Judgment, Supreme Court, Bronx County (Lucindo Suarez, J., and a jury), entered January 24, 2000, awarding plaintiff damages against defendant City of New York in the principal amounts of $500,000 for past pain and suffering and $600,000 for future pain and suffering over 20 years, unanimously modified, on the facts, to remand for a new trial on the issue of damages for future pain and suffering only, and otherwise affirmed, without costs, unless, within 30 days of service of a copy of this order with notice of entry, plaintiff stipulates to reduce the award for future pain and suffering to $450,000 and to entry of an amended judgment in accordance therewith.
Brian J. Isaac, for plaintiff-respondent.
Dona B. Morris, for defendants-appellants.
Before: Nardelli, J.P., Williams, Tom, Lerner, Friedman, JJ.
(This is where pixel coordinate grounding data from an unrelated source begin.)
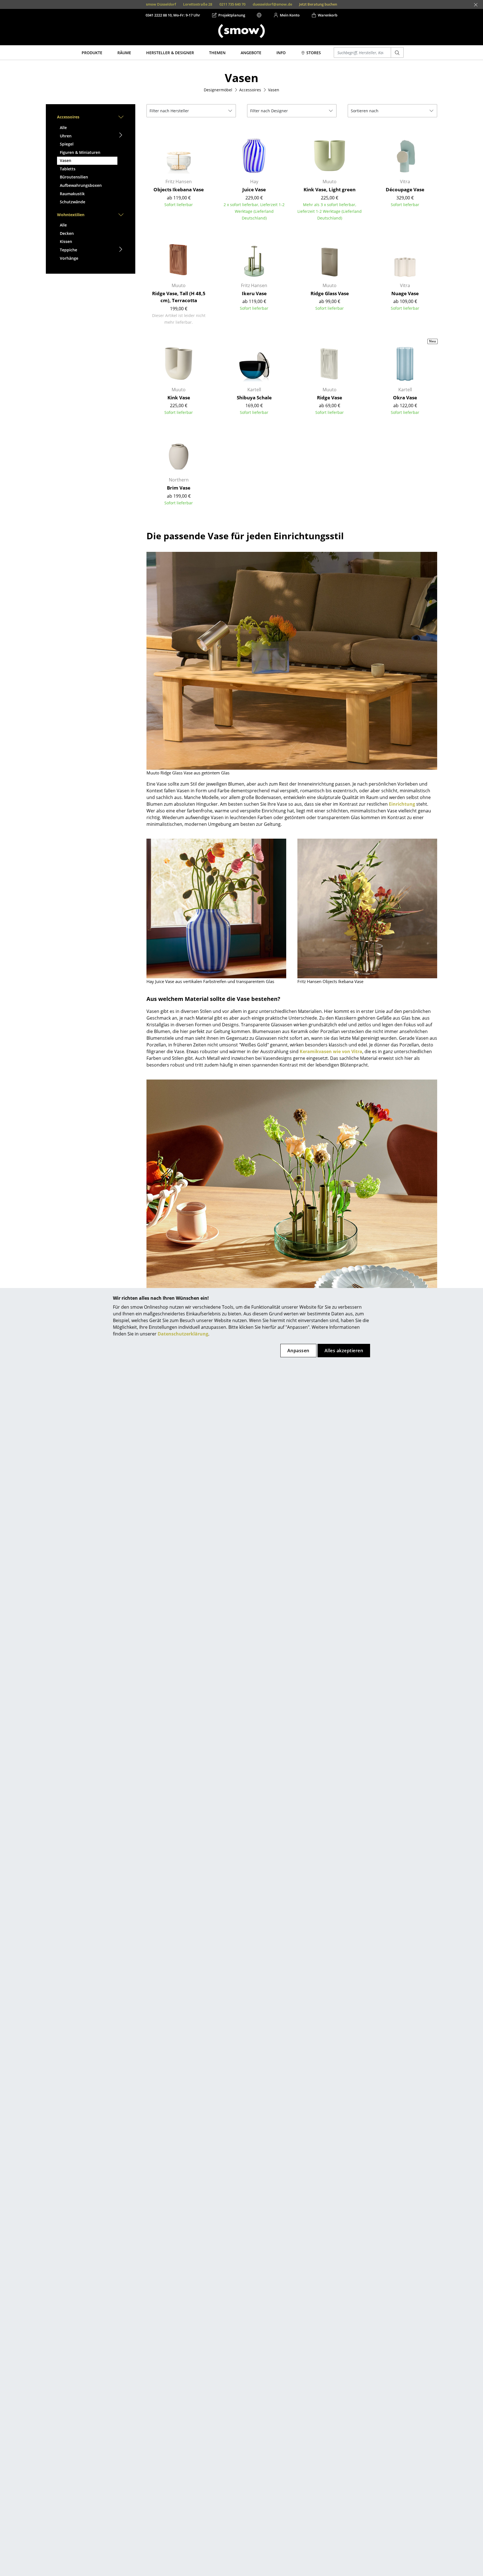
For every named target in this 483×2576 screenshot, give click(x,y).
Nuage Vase (405, 293)
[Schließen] (475, 4)
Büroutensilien (74, 177)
Plaintiff sustained injuries as a result of stepping into a hole while playing baseball on a field in defendant's park. The trial court correctly rejected defendant' s request to charge assumption of risk, the evidence being uncontroverted, that the hole was not, as defendant claims, "open and obvious" (citing, inter alia, Maddox v. City of New York, 66 N.Y.2d 270, 27 7), but concealed by grass (see, Morgan v. State of New York, 90 N.Y.2d 471, 485, 488-489; Swan v. City of New York, 272 A.D.2d 394; Torres v. City of New York, 271 A.D.2d 306). We find the award for future pain and suffering deviates materially from what is reasonable compensation under the circumstances to the extent indicated. We have considered and rejected defendants' other arguments.
THIS CONSTITUTES THE DECISION AND ORDER OF SUPREME COURT, APPELLATE DIVISION, FIRST DEPARTMENT.